__YOUR TASKS__:
a – According to the post on cloning VirtualBox VMs, since which version has VirtualBox supported VM cloning through appliance export/import?
b – Continue the post on cloning VirtualBox VMs from the point where it stops.

__READING TEXT__:

-- Start --

Dmitry Leskov
 

Massively Cloning A VirtualBox VM – The Smart Way

This is a second post of a two-part series. The first part covered the creation of a VirtualBox VM with a baseline Ubuntu Server installation for the purpose of quickly setting up a series of identical VMs, e.g. to compare the performance and memory footprint characteristics of different Web stacks. Contributing to the speed of VM setup is smart cloning, which is the subject of this second post.

The Smart Way

Note that this process is optimized for the creation of multiple, nearly identical VM clones, two or more of which may then run side-by-side on a single host. If you need to clone a VM just once, or perhaps create a series of restore points without relying on VirtualBox snapshots, the official way may be the way to go, though you may still wish to clone the virtual hard disk image separately.

File names/locations and commands are valid as of Ubuntu 10.04, but may be different on other guest operating systems.

To prepare a VM for cloning, do the following (click the links to learn more about the non-obvious steps):

  1. Remove persistent network interface mappings
  2. (optional) Clean up free disk space
  3. Shutdown the VM
  4. Detach the hard disk image from the VM
  5. Compress the detached image
  6. (optional) Remove any private shared folders that get mounted automatically
  7. (optional) Place the cloning instructions in the VM description for future reference
  8. Export the VM

You will end up with an OVF file defining the VM and an archive containing its virtual hard disk image. To create a clone of such a pair, do the following:

  1. Initiate extraction of the virtual hard disk image from the archive
  2. In the meantime, import the VM from the respective OVF file, renaming it as needed
  3. Generate a new MAC address for each network adapter
  4. (optional) Define the automatically mounted private shared folders, if any
  5. Wait until virtual hard disk image extraction completes, change its UUID, and attach to the new VM
  6. Start the new VM
  7. (optional) Change any static IP addresses that the original VM had
  8. Change the host name
  9. Verify that network is working, if not, edit network interface mappings
  10. PROFIT!!!

You may now skip to the explanations, or read about

The Official Way

VirtualBox supports VM cloning via appliance export/import since version 2.2.

To create a "master" appliance containing one or more VMs that you want to clone, select File/Export Appliance (or press Ctrl-E), choose the VM(s) you want to export, optionally add/edit their meta-information, and select the desired name and location of the OVF (Open Virtualization Format) file that will contain VM descriptors. Replicas of all virtual hard disks attached to the exported VMs will be placed alongside that file, so make sure there is enough free space at the target location.

To create a clone of a previously exported VM, simply import the master appliance on the same host: select File/Import Appliance (or press Ctrl-I), choose the master OVF file containing that VM, and, optionally, choose a new name for each VM.

-- End --

__LISTED ENTRIES__:

-- Start --

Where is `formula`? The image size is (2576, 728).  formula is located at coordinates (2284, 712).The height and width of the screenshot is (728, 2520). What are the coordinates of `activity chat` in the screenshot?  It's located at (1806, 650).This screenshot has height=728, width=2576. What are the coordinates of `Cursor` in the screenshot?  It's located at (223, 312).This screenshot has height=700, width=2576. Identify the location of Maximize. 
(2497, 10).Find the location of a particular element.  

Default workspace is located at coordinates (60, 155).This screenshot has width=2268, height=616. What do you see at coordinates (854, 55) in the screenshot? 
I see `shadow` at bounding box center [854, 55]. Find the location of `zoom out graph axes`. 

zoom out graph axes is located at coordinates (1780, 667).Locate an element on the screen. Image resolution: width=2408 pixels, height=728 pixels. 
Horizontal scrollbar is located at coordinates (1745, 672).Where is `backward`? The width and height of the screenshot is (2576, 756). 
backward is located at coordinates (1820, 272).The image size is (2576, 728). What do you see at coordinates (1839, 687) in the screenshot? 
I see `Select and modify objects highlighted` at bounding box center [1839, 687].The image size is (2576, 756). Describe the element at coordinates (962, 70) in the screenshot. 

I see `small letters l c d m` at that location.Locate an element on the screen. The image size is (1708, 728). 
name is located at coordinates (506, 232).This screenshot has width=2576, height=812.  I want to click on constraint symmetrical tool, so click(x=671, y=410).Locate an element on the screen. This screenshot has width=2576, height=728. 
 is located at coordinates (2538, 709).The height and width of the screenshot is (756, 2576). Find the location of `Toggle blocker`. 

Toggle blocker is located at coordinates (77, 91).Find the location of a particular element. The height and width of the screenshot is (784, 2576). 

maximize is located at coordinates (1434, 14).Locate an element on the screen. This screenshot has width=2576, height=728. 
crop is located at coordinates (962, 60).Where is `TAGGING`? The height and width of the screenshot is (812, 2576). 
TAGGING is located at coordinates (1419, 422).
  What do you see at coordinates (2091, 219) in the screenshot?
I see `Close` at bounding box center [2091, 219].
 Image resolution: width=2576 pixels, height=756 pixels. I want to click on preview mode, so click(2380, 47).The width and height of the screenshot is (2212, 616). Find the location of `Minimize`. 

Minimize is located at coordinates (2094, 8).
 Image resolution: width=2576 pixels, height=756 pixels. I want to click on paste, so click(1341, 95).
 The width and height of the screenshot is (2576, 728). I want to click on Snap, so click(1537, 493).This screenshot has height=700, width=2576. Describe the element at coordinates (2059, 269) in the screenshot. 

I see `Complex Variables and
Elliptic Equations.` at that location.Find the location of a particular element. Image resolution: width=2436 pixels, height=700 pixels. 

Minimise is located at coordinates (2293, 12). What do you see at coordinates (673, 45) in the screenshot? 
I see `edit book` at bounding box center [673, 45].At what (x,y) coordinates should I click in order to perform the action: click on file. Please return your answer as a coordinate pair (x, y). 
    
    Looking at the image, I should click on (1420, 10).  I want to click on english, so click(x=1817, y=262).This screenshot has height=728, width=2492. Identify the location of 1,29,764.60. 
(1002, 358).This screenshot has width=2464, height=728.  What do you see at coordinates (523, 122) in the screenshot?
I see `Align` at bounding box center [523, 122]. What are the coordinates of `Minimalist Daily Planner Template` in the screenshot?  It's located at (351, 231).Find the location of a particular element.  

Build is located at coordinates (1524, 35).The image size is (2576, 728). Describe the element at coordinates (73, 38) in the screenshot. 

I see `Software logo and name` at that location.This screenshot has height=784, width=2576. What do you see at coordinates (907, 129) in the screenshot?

-- End --

__SOLVED PROBLEMS__:
a – Since version 2.2.

b –
The Smart Way Explained

Virtual Hard Disk Image Cloning

One problem with the official method above is that a cloned disk image always has type VMDK and is set to dynamically expand, even if the original disk image was a fixed-size one. You also may not rename it during import, so if the original disk has name "Baseline.vdi", the imported disk will have name "Baseline.vmdk", regardless of whether you rename the VM during import.

To circumvent this limitation, you may temporarily detach virtual hard disk images before exporting the respective VMs and clone them separately using the VirtualBox command-line interface, VBoxManage:

VBoxManage clonehd original-image clone-image [ options  ] 

Notes:

  1. Important: original-image may be either a UUID of a registered disk image or a name of an actual disk image file, whether registered or not. In the latter case, you must either specify the full pathname of original-image, or unregister it before cloning, otherwise you will get a misleading error message.
  2. If you do not provide any pathname to clone-image, it will be created in the default location, not the current directory.
  3. By default, clone-image will be set to expand dynamically. The option --variant Fixed forces fixed-size.
  4. If you want the clone image to be in a different format, use the option --format
  5. The --remember option registers the clone with VirtualBox, so it will appear in the Virtual Media Manager.

For example, my virtual hard disk images are stored in V:\HardDisks, so a clone command might look like this:

cd /d V:\HardDisks
VBoxManage clonehd V:\HardDisks\BaseLine.VDI Clone.VDI --variant Fixed --remember

If the original and clone disk images are of the same format and variant, they must be identical, except for the UUIDs. However, it takes VBoxManage over seven minutes to clone a 5GB image on my system — a bit too slow even for the "green" hard drives. Which led me to discovering an undocumented VBoxManage feature: you may simply copy original-image to clone-image and run

VBoxManage internalcommands sethduuid clone-image

to assign a new random UUID to the clone-image.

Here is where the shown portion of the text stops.